Subject: Re: Share common code/data across ports?
To: John F. Woods <jfw@jfwhome.funhouse.com>
From: Daniel Carosone <dan@geek.com.au>
List: current-users
Date: 01/10/1997 11:20:29
> Date: Thu, 09 Jan 1997 10:17:34 -0500
> From: "John F. Woods" <jfw@jfwhome.funhouse.com>
> 
> (One potential solution, of course, is to abandon device numbers entirely
> and instead pass the entryname down into the open routine; a lot of work,
> but it eliminates the table-version skew problem.  Of course, then you *can't*
> call your root device /dev/bert (perhaps you can if it's a symlink, since the
> extracted "real" name of the device would be available).  This also gets
> rid of the problem of being unable to increase the number of partitions on
> a disk drive owing to the minor device bit partitioning scheme.

lots of stuff depends (or may implicitly depend) on devices being tied
to an inode, particularly locking semantics. You can get yourself into
trouble by creating extra inodes for the same dev entry, so I'm *sure*
you'll get yourself into trouble by having too few :)

Once you've created an inode, by whatever form, you might as well go
the whole hog and create the filesystem.

Now, here's a counter-example: HP's JetDirect software creates lots of
copies of /dev/null, one for each print queue, and uses that as the
device for the print spooler to lock against for the queue, so that
print queues do not have to lock against eachother. It does a lot of
other bogus stuff, too, but the point is that this is another case of
useful semantics that a putative devfs should probably cater for.

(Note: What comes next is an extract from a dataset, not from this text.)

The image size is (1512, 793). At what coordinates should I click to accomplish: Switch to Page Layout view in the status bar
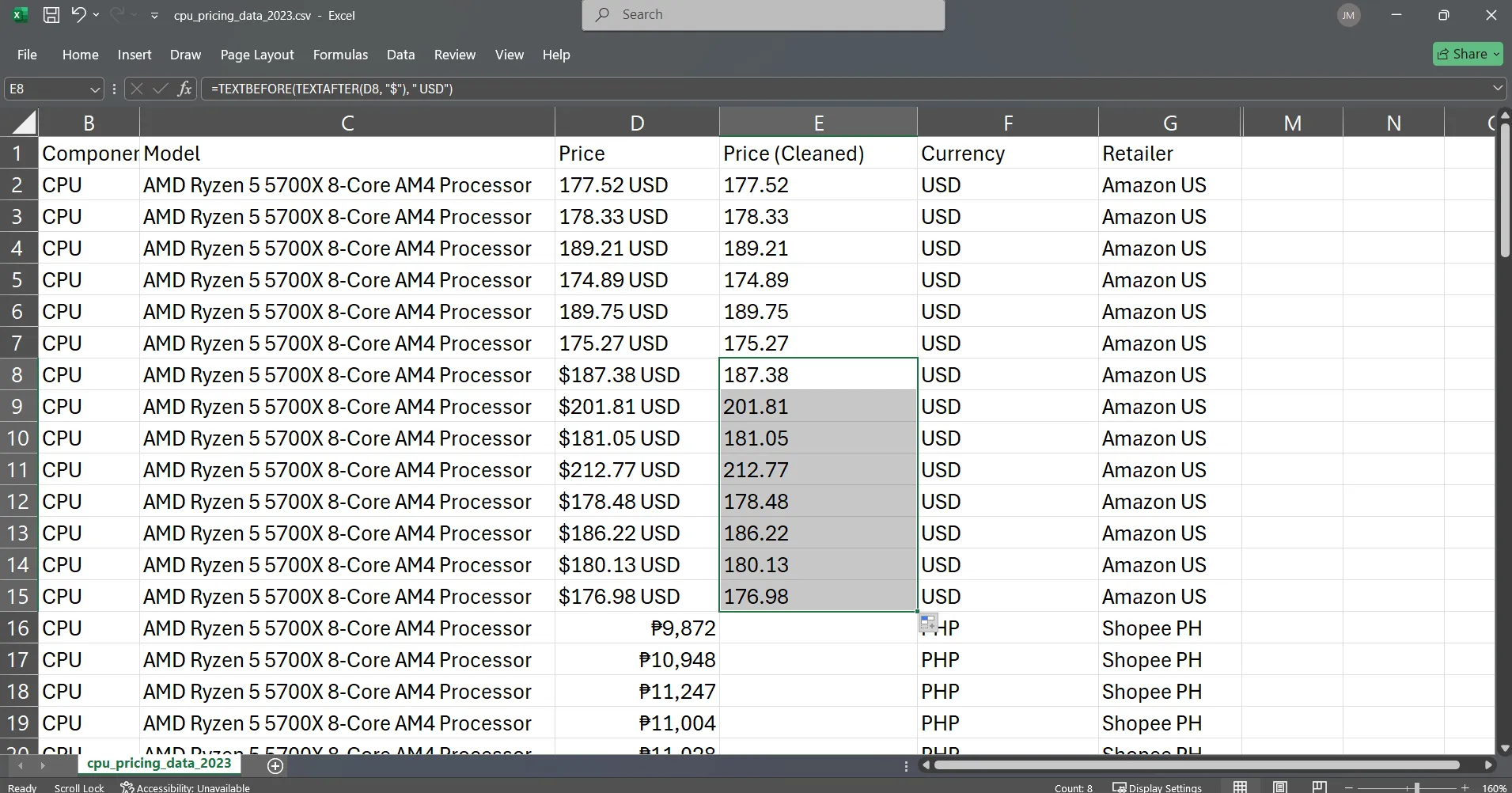pyautogui.click(x=1280, y=787)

> If you think that's a hack, it gets worse:  when I was at MIT, the V7 CHAOSNET
> implementation special cased namei to not merely make the entryname available
> to the driver, but to be willing to *stop* parsing a pathname in the middle if
> it hit a suitable driver, passing the entire rest of the pathname into the
> open routine; thus you could open a telnet connection with
> "/dev/chaos/223/TELNET" (approximately; this was 18 years ago, and I'm doing
> this from memory).  While you may think it grotesque to have parsing routines
> in the kernel (well, OTHER parsing routines besides namei), the ability to
> create simple network tools with "cat" was a wonder.  [I then borrowed that
> idea for UNOS, and even managed to preserve it after rearchitecting the
> filesystem code to implement a vnode layer.] )

It's just that wonder that makes me so annoyed that such things aren't
the way things were done from the start.  Such things should be there
and available, they're intuitive and exploit the power of the
interface to its fullest - they shouldn't be a cause for wonder. See
some other comments on the "everything is a file" philosophy I made
elsewhere in this thread.

We have this ability, by the way, with portalfs.

> It occurred to me that even with the simple autoconstructed /dev/ scheme,
> you still have an easy way out:  build your own /dev/ filesystem in a disk
> file (with the vnode driver), and then modify /etc/rc to mount your
> customized /dev/ over the constructed /dev/.  This *does* rely on the
> autoconstructed /dev/ containing a correct /dev/vnd0a, of course -- but
> it *will*, that's the whole point.

Right.

--
Dan.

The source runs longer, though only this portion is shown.